§ **What you are asked to do**: Your answer must be an exact transcription of every entry.

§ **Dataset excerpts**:
"""
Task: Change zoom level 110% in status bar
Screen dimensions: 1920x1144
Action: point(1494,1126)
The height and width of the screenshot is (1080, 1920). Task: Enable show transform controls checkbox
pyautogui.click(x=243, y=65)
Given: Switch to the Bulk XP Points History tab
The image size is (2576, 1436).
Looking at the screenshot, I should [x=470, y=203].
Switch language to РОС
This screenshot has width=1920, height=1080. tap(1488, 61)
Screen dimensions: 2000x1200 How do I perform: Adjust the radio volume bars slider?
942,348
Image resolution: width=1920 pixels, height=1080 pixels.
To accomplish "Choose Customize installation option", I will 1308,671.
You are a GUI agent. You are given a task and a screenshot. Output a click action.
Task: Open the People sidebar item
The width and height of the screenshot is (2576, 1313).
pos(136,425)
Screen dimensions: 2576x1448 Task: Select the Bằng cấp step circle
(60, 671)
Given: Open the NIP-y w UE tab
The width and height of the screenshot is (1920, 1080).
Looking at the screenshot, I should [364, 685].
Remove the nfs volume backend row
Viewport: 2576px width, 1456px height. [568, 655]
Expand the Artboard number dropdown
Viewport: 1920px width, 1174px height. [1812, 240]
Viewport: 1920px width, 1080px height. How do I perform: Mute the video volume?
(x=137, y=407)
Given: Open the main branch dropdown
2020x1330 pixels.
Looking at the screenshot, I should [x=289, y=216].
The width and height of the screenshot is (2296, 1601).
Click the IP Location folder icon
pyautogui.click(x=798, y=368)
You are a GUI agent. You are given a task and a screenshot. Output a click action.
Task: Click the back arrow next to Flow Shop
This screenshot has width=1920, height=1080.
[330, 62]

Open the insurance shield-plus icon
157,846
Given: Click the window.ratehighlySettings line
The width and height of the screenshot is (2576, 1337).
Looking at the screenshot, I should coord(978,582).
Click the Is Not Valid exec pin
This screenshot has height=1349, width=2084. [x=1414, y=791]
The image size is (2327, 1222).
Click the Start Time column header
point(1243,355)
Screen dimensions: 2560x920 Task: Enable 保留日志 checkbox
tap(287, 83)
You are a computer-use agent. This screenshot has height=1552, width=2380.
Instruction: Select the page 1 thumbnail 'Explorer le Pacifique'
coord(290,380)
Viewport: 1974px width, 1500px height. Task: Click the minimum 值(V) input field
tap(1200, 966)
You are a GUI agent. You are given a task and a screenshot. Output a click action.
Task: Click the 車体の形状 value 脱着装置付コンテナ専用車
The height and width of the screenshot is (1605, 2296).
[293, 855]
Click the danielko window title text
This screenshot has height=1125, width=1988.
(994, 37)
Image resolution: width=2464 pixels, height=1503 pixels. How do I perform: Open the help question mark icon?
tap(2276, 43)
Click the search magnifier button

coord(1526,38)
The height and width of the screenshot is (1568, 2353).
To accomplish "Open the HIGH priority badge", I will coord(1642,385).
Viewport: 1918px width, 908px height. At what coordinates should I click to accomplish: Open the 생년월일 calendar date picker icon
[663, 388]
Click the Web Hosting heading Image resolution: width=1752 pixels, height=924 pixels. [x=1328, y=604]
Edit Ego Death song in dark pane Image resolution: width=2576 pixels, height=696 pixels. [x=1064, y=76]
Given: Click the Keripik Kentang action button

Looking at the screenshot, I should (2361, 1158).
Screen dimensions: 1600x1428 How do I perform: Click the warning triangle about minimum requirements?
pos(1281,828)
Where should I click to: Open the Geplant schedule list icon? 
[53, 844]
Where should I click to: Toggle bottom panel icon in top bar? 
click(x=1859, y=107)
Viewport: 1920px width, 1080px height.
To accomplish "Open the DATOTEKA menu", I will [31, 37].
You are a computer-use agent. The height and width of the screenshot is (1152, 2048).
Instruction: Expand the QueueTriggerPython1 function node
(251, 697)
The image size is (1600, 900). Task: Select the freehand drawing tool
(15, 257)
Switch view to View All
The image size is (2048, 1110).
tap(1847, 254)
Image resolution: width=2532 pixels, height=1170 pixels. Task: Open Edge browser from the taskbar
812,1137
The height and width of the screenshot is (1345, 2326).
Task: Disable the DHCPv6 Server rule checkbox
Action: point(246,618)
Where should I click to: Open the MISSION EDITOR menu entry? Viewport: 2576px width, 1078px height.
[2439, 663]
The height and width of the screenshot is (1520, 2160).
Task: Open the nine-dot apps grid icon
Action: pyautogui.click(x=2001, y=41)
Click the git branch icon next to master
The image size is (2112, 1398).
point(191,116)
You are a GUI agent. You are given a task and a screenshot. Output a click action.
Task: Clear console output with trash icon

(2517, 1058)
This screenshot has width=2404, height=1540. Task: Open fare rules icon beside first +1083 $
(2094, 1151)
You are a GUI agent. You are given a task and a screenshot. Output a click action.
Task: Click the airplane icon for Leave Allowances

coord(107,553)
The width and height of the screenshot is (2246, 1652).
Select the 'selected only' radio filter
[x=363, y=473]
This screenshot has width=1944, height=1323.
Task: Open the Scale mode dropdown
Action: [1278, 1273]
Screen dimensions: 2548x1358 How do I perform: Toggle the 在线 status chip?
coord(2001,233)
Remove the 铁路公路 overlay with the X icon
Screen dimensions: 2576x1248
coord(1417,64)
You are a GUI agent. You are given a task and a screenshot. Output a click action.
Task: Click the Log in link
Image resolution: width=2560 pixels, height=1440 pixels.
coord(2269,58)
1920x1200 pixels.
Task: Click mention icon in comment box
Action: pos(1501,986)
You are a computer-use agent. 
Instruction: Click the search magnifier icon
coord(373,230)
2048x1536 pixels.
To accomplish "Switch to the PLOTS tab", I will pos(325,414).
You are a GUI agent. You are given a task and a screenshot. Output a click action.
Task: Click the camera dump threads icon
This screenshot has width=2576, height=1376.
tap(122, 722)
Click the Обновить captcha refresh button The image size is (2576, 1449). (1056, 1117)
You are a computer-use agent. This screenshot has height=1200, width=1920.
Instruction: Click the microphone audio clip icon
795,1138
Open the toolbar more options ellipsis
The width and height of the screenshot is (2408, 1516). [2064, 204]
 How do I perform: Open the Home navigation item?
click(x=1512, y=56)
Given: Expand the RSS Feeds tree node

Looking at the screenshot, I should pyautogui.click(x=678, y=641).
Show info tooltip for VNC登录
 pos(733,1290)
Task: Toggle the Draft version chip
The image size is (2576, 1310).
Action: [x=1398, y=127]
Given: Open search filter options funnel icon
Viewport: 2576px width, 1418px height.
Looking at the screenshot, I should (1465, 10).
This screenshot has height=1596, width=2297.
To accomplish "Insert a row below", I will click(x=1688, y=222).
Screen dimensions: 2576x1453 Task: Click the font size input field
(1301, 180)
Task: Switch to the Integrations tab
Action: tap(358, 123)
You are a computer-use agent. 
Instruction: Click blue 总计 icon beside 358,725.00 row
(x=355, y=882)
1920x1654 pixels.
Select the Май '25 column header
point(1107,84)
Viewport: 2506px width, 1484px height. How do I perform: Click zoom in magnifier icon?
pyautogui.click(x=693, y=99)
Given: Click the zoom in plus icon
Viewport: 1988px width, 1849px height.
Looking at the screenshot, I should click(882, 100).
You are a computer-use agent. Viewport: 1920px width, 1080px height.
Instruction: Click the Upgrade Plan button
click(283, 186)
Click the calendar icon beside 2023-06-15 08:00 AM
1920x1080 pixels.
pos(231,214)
"""
§ **Solution to this exercise**:
Task: Change zoom level 110% in status bar
Screen dimensions: 1920x1144
Action: point(1494,1126)
The height and width of the screenshot is (1080, 1920). Task: Enable show transform controls checkbox
pyautogui.click(x=243, y=65)
Given: Switch to the Bulk XP Points History tab
The image size is (2576, 1436).
Looking at the screenshot, I should [x=470, y=203].
Switch language to РОС
This screenshot has width=1920, height=1080. tap(1488, 61)
Screen dimensions: 2000x1200 How do I perform: Adjust the radio volume bars slider?
942,348
Image resolution: width=1920 pixels, height=1080 pixels.
To accomplish "Choose Customize installation option", I will 1308,671.
You are a GUI agent. You are given a task and a screenshot. Output a click action.
Task: Open the People sidebar item
The width and height of the screenshot is (2576, 1313).
pos(136,425)
Screen dimensions: 2576x1448 Task: Select the Bằng cấp step circle
(60, 671)
Given: Open the NIP-y w UE tab
The width and height of the screenshot is (1920, 1080).
Looking at the screenshot, I should [364, 685].
Remove the nfs volume backend row
Viewport: 2576px width, 1456px height. [568, 655]
Expand the Artboard number dropdown
Viewport: 1920px width, 1174px height. [1812, 240]
Viewport: 1920px width, 1080px height. How do I perform: Mute the video volume?
(x=137, y=407)
Given: Open the main branch dropdown
2020x1330 pixels.
Looking at the screenshot, I should [x=289, y=216].
The width and height of the screenshot is (2296, 1601).
Click the IP Location folder icon
pyautogui.click(x=798, y=368)
You are a GUI agent. You are given a task and a screenshot. Output a click action.
Task: Click the back arrow next to Flow Shop
This screenshot has width=1920, height=1080.
[330, 62]

Open the insurance shield-plus icon
157,846
Given: Click the window.ratehighlySettings line
The width and height of the screenshot is (2576, 1337).
Looking at the screenshot, I should coord(978,582).
Click the Is Not Valid exec pin
This screenshot has height=1349, width=2084. [x=1414, y=791]
The image size is (2327, 1222).
Click the Start Time column header
point(1243,355)
Screen dimensions: 2560x920 Task: Enable 保留日志 checkbox
tap(287, 83)
You are a computer-use agent. This screenshot has height=1552, width=2380.
Instruction: Select the page 1 thumbnail 'Explorer le Pacifique'
coord(290,380)
Viewport: 1974px width, 1500px height. Task: Click the minimum 值(V) input field
tap(1200, 966)
You are a GUI agent. You are given a task and a screenshot. Output a click action.
Task: Click the 車体の形状 value 脱着装置付コンテナ専用車
The height and width of the screenshot is (1605, 2296).
[293, 855]
Click the danielko window title text
This screenshot has height=1125, width=1988.
(994, 37)
Image resolution: width=2464 pixels, height=1503 pixels. How do I perform: Open the help question mark icon?
tap(2276, 43)
Click the search magnifier button

coord(1526,38)
The height and width of the screenshot is (1568, 2353).
To accomplish "Open the HIGH priority badge", I will coord(1642,385).
Viewport: 1918px width, 908px height. At what coordinates should I click to accomplish: Open the 생년월일 calendar date picker icon
[663, 388]
Click the Web Hosting heading Image resolution: width=1752 pixels, height=924 pixels. [x=1328, y=604]
Edit Ego Death song in dark pane Image resolution: width=2576 pixels, height=696 pixels. [x=1064, y=76]
Given: Click the Keripik Kentang action button

Looking at the screenshot, I should (2361, 1158).
Screen dimensions: 1600x1428 How do I perform: Click the warning triangle about minimum requirements?
pos(1281,828)
Where should I click to: Open the Geplant schedule list icon? 
[53, 844]
Where should I click to: Toggle bottom panel icon in top bar? 
click(x=1859, y=107)
Viewport: 1920px width, 1080px height.
To accomplish "Open the DATOTEKA menu", I will [31, 37].
You are a computer-use agent. The height and width of the screenshot is (1152, 2048).
Instruction: Expand the QueueTriggerPython1 function node
(251, 697)
The image size is (1600, 900). Task: Select the freehand drawing tool
(15, 257)
Switch view to View All
The image size is (2048, 1110).
tap(1847, 254)
Image resolution: width=2532 pixels, height=1170 pixels. Task: Open Edge browser from the taskbar
812,1137
The height and width of the screenshot is (1345, 2326).
Task: Disable the DHCPv6 Server rule checkbox
Action: point(246,618)
Where should I click to: Open the MISSION EDITOR menu entry? Viewport: 2576px width, 1078px height.
[2439, 663]
The height and width of the screenshot is (1520, 2160).
Task: Open the nine-dot apps grid icon
Action: pyautogui.click(x=2001, y=41)
Click the git branch icon next to master
The image size is (2112, 1398).
point(191,116)
You are a GUI agent. You are given a task and a screenshot. Output a click action.
Task: Clear console output with trash icon

(2517, 1058)
This screenshot has width=2404, height=1540. Task: Open fare rules icon beside first +1083 $
(2094, 1151)
You are a GUI agent. You are given a task and a screenshot. Output a click action.
Task: Click the airplane icon for Leave Allowances

coord(107,553)
The width and height of the screenshot is (2246, 1652).
Select the 'selected only' radio filter
[x=363, y=473]
This screenshot has width=1944, height=1323.
Task: Open the Scale mode dropdown
Action: [1278, 1273]
Screen dimensions: 2548x1358 How do I perform: Toggle the 在线 status chip?
coord(2001,233)
Remove the 铁路公路 overlay with the X icon
Screen dimensions: 2576x1248
coord(1417,64)
You are a GUI agent. You are given a task and a screenshot. Output a click action.
Task: Click the Log in link
Image resolution: width=2560 pixels, height=1440 pixels.
coord(2269,58)
1920x1200 pixels.
Task: Click mention icon in comment box
Action: pos(1501,986)
You are a computer-use agent. 
Instruction: Click the search magnifier icon
coord(373,230)
2048x1536 pixels.
To accomplish "Switch to the PLOTS tab", I will pos(325,414).
You are a GUI agent. You are given a task and a screenshot. Output a click action.
Task: Click the camera dump threads icon
This screenshot has width=2576, height=1376.
tap(122, 722)
Click the Обновить captcha refresh button The image size is (2576, 1449). (1056, 1117)
You are a computer-use agent. This screenshot has height=1200, width=1920.
Instruction: Click the microphone audio clip icon
795,1138
Open the toolbar more options ellipsis
The width and height of the screenshot is (2408, 1516). [2064, 204]
 How do I perform: Open the Home navigation item?
click(x=1512, y=56)
Given: Expand the RSS Feeds tree node

Looking at the screenshot, I should pyautogui.click(x=678, y=641).
Show info tooltip for VNC登录
 pos(733,1290)
Task: Toggle the Draft version chip
The image size is (2576, 1310).
Action: [x=1398, y=127]
Given: Open search filter options funnel icon
Viewport: 2576px width, 1418px height.
Looking at the screenshot, I should (1465, 10).
This screenshot has height=1596, width=2297.
To accomplish "Insert a row below", I will click(x=1688, y=222).
Screen dimensions: 2576x1453 Task: Click the font size input field
(1301, 180)
Task: Switch to the Integrations tab
Action: tap(358, 123)
You are a computer-use agent. 
Instruction: Click blue 总计 icon beside 358,725.00 row
(x=355, y=882)
1920x1654 pixels.
Select the Май '25 column header
point(1107,84)
Viewport: 2506px width, 1484px height. How do I perform: Click zoom in magnifier icon?
pyautogui.click(x=693, y=99)
Given: Click the zoom in plus icon
Viewport: 1988px width, 1849px height.
Looking at the screenshot, I should click(882, 100).
You are a computer-use agent. Viewport: 1920px width, 1080px height.
Instruction: Click the Upgrade Plan button
click(283, 186)
Click the calendar icon beside 2023-06-15 08:00 AM
1920x1080 pixels.
pos(231,214)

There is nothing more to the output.